== MATERIAL SUPPLIED ==

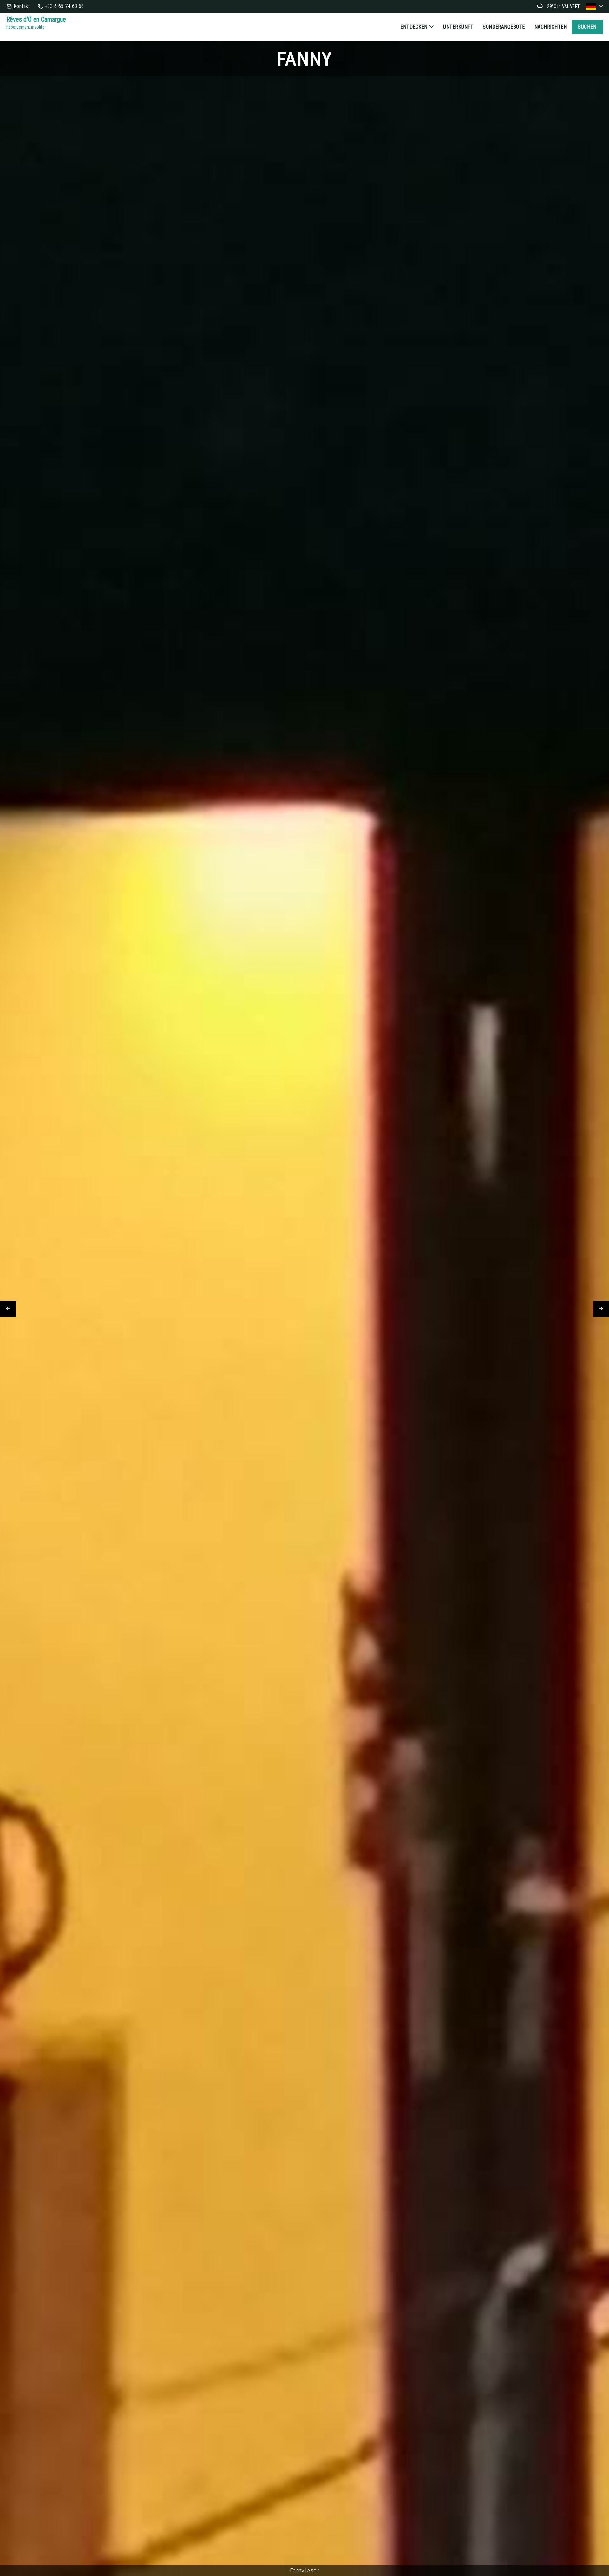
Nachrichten (550, 27)
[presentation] (8, 1309)
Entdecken (413, 27)
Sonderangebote (504, 27)
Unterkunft (458, 27)
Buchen (587, 27)
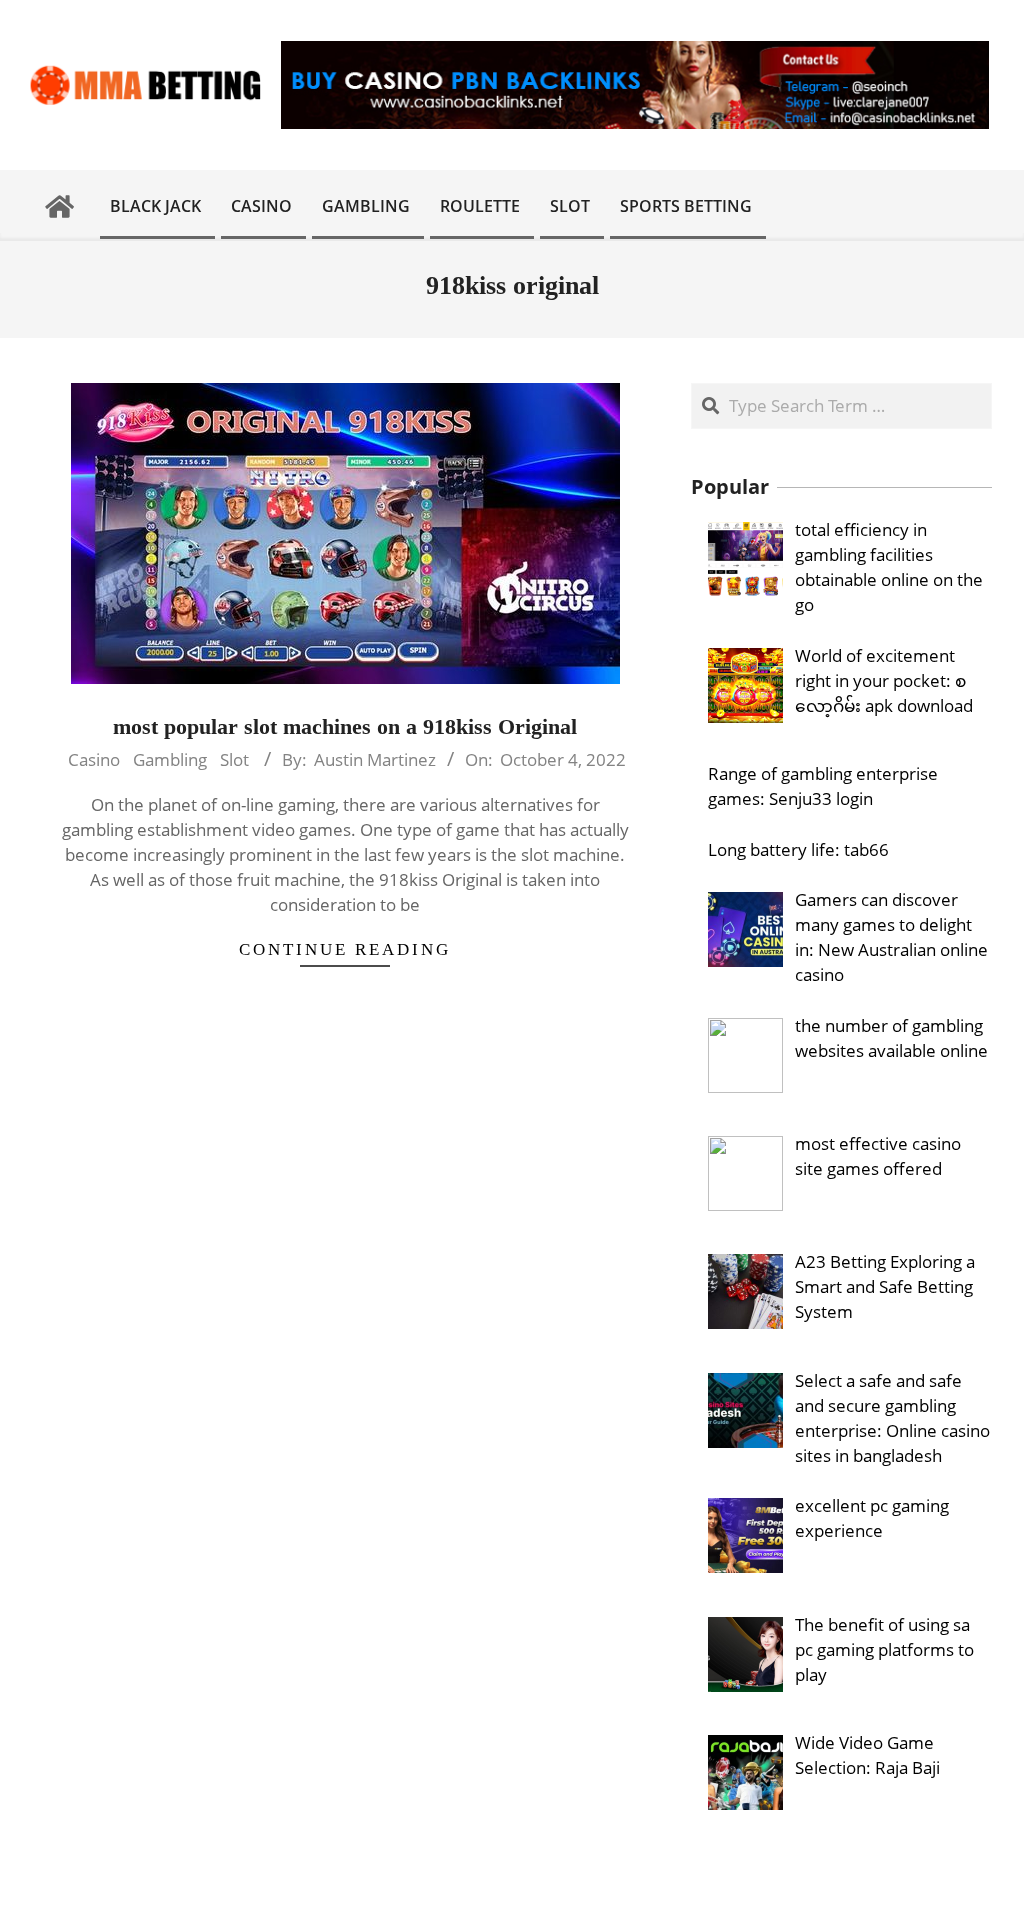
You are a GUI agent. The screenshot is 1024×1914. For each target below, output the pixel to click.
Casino (94, 759)
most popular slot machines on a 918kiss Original (345, 726)
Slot (234, 759)
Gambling (170, 759)
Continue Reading (345, 949)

===

# TASK:
An exact, picture-free copy of the entries is required.

# COMPLETED TASK:
Nachrichten (550, 27)
[presentation] (8, 1309)
Entdecken (413, 27)
Sonderangebote (504, 27)
Unterkunft (458, 27)
Buchen (587, 27)
You are a GUI agent. The screenshot is 1024×1914. For each target below, output the pixel to click.
Casino (94, 759)
most popular slot machines on a 918kiss Original (345, 726)
Slot (234, 759)
Gambling (170, 759)
Continue Reading (345, 949)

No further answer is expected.